■ WHAT YOU NEED TO DO
**a)** Summarize the Counter-Strike CD key thread in two sentences.
**b)** From the Counter-Strike CD key thread, reproduce the passage between "I have a lap" and "on account information.", inclusive.

===== READING PASSAGE =====

# Counter-Strike CD Key Question



## mustangt125 (Dec 19, 2006)

I used to play counter-strike on my family's computer and all but I stopped playing after a while and I think way back somebody stole my CD Key. I just stopped playing because I had played for a long while.

I have a lap top now and I want to install the game on my computer but it says that my CD Key is invalid and is already in use. I obviously don't remember my account name and password from about 5 years ago.

Is there anyhting I can do to be able to play this game?

Thanks.


----------



## McTimson (Aug 16, 2002)

Was your account setup on Steam? If so, you'll have to ask them about this one. Here is their FAQ page on account information.

If you never registered with Steam, then you'll have to create an account there, in which case, your CD-key may still be good.


----------



## mustangt125 (Dec 19, 2006)

Yeah I am pretty sure it is. I used the steam thing to retrieve the account and I clicked I have the product number and put it in and Steam tells me:

An email has been sent to the owner of the product code you entered. Once you get this account name, you can use the 'retrieve lost account' button to reset your password.

So are they sending me an email or what?


----------



## McTimson (Aug 16, 2002)

===== INFORMATION PROVIDED =====

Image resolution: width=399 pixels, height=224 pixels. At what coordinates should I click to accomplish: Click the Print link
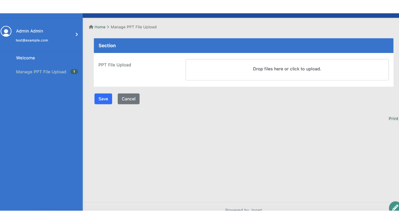(x=393, y=119)
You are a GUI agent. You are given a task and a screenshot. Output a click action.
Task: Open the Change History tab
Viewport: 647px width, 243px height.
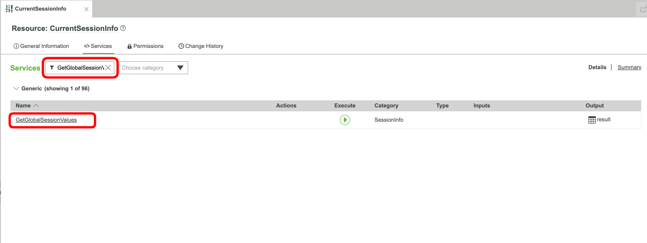[x=201, y=46]

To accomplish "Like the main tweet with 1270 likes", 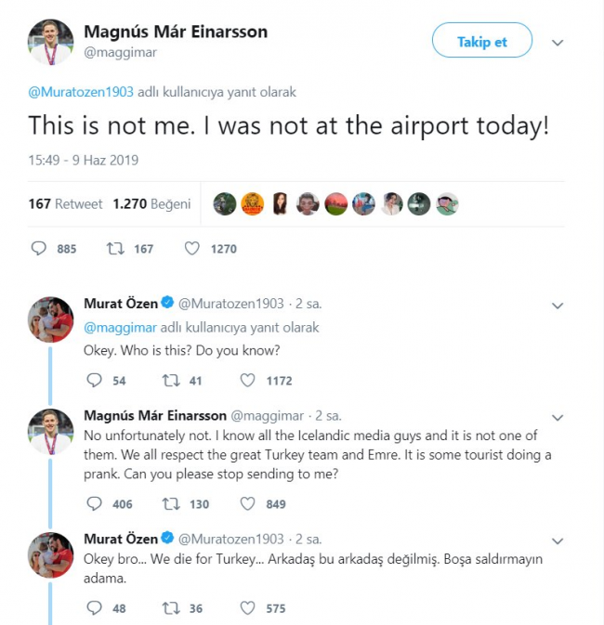I will [192, 249].
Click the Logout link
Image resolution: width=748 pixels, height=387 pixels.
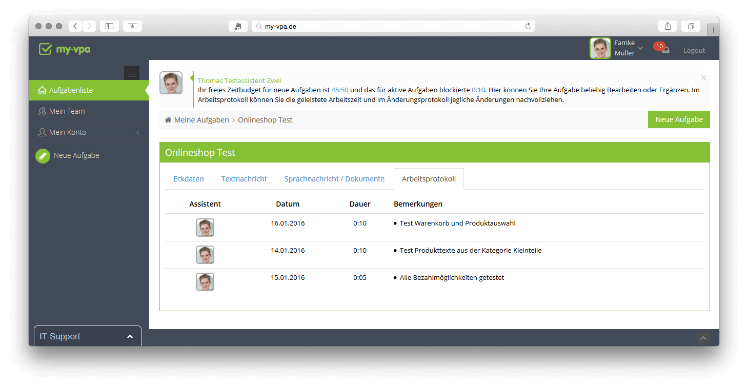tap(694, 50)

=====

■ RESULTS OF THE TASKS
**a)** The original poster reports that installing Counter-Strike on a laptop fails because the CD key is said to be invalid and already in use, and that the account name and password from about five years earlier are forgotten. A reply advises contacting Steam if the account was set up there or creating a Steam account if not, after which the poster describes Steam's message that an email has been sent to the owner of the product code and asks whether that email is coming to them.

**b)**
I have a lap top now and I want to install the game on my computer but it says that my CD Key is invalid and is already in use. I obviously don't remember my account name and password from about 5 years ago.

Is there anyhting I can do to be able to play this game?

Thanks.


----------



## McTimson (Aug 16, 2002)

Was your account setup on Steam? If so, you'll have to ask them about this one. Here is their FAQ page on account information.